Teeth is a compact piece, running at around forty-five minutes, but it contains the seed of something larger. It has the confidence of a writer who understands that fairytales endure because they give shape to fears we struggle to name plainly. Here, the fear sits under the pillow: becoming indispensable to someone else’s survival. Warner finds the adult terror inside a childhood ritual and lets it glint.

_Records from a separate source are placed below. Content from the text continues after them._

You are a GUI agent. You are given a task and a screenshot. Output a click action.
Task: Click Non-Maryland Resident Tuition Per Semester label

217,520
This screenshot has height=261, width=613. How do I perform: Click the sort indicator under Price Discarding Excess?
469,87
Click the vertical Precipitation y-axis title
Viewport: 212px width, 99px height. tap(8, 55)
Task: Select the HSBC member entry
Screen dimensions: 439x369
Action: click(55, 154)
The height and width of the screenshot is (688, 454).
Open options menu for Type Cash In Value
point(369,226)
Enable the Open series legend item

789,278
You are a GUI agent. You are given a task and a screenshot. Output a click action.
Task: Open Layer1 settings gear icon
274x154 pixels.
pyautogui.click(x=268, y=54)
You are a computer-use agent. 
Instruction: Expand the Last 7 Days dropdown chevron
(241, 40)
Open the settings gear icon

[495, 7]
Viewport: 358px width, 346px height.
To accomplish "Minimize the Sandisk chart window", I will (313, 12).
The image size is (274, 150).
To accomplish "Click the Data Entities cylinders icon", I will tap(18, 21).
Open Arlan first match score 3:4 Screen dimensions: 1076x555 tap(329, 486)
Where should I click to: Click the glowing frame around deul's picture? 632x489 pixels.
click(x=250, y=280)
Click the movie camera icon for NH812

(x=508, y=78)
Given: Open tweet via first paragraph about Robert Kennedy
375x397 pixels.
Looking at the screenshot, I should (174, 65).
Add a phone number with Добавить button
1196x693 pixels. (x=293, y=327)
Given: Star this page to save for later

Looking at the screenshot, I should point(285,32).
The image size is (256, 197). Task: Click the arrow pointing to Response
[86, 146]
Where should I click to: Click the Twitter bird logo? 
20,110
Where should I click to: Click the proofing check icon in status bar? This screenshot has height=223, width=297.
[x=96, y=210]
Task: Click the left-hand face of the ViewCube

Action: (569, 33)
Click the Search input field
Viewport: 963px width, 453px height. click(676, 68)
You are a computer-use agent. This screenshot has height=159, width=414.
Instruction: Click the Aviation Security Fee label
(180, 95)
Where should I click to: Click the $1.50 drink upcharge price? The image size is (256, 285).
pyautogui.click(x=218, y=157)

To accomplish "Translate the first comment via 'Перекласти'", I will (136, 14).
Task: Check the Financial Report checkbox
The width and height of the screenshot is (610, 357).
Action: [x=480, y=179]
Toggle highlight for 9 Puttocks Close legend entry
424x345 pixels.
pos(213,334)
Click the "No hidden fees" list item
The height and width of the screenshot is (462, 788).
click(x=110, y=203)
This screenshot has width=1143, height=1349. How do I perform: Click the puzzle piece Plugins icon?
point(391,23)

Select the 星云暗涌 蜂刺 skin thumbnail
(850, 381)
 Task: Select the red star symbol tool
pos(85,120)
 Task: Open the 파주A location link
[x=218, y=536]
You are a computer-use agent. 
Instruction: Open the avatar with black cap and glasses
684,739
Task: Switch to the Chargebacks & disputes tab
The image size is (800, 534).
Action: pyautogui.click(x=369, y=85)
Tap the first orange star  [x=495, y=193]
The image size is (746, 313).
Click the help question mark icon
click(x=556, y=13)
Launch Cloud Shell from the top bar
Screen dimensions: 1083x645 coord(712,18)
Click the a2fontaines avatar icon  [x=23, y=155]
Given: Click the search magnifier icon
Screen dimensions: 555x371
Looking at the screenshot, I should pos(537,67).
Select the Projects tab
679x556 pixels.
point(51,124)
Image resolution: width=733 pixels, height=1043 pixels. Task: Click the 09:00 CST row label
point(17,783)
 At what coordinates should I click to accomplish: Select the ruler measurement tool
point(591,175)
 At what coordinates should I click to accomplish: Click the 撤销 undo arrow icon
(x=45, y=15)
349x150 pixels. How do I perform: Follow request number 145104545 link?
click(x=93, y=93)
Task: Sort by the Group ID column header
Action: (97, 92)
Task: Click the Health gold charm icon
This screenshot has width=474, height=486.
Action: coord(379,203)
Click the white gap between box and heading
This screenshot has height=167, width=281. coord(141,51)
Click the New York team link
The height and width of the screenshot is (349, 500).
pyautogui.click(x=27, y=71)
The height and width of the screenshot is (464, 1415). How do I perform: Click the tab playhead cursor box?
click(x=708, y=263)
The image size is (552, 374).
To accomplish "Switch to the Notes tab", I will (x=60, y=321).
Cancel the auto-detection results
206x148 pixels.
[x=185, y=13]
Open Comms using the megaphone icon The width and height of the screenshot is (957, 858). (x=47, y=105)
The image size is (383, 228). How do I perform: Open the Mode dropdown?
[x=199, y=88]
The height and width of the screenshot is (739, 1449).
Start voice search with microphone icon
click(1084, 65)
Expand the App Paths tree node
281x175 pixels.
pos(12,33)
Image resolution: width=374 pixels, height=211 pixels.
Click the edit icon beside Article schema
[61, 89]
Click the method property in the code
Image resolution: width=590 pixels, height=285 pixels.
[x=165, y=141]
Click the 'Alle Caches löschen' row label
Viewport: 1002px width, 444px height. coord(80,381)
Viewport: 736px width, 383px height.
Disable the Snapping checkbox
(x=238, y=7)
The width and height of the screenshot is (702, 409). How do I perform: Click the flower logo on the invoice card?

As a WIP, Teeth already feels distinctive: funny, strange, emotionally intelligent and quietly bruising. Its best moments leave a faint aftertaste of glitter and unease. The Tooth Fairy may arrive to collect a tooth, but Warner is more interested in what gets left behind: need, shame, tenderness, obligation, and the terrible relief of being seen. This is a dark fairytale with a pulse, and one that suggests Warner is a writer with a sharp instinct for the places where whimsy and hurt share the same room.
Featured Artists
Duru Agirbas
THE BELIEVER
Duru Agirbas is a London-based performer and producer whose work often explores women’s voices, cultural identity and the pressures that shape family and community life. Her recent work includes 𝘎𝘦𝘭𝘪𝘯, a contemporary adaptation of a landmark Turkish play, developed with Estelle Warner and presented through a distinctly female perspective.
Maira Vandiver
TOOTH FAIRY
Maira Vandiver is a London-based actor with training across Shakespeare, physical theatre, immersive performance and devising. Their work brings together irreverence, intensity and emotional impact, making them well suited to the brittle humour and bruised humanity of 𝘛𝘦𝘦𝘵𝘩’s exhausted Tooth Fairy.
Estelle Warner
WRITER, DIRECTOR & PRODUCER
Estelle Warner is a London-based actor, writer, producer and director working across theatre and screen. A UAL-trained performer and screenwriter, she writes stories drawn to strange, searching and emotionally off-centre women, with 𝘛𝘦𝘦𝘵𝘩 transforming a childhood myth into a darkly comic adult fairytale about care, loneliness and the cost of being believed in.
Cast & Creatives
- Thursday 25th June 2026 at 7:15pm
- Venue: Playhouse East, 258 Kingsland Road, London E8 4DG
- Writer: Estelle Warner
- Director: Estelle Warner
- Director: Sara Cirillo
- Producer: Estelle Warner
- Running Time: Approx 45 minutes
- Age Recommendation: 14+
- Content Warning: Blood, injury
- Photography: Femi Olajugbagbe
- Cast:
Duru Agirbas as The Believer
A darkly comic fairytale with a sharp emotional bite
Summary
Estelle Warner’s 𝘛𝘦𝘦𝘵𝘩 turns the familiar childhood myth of the Tooth Fairy into a darkly comic adult fairytale about loneliness, emotional labour and the cost of being needed. Presented as part of Playhouse East’s WIP Festival, it finds sharp humour and real unease in the fragile space between comfort, care and dependency.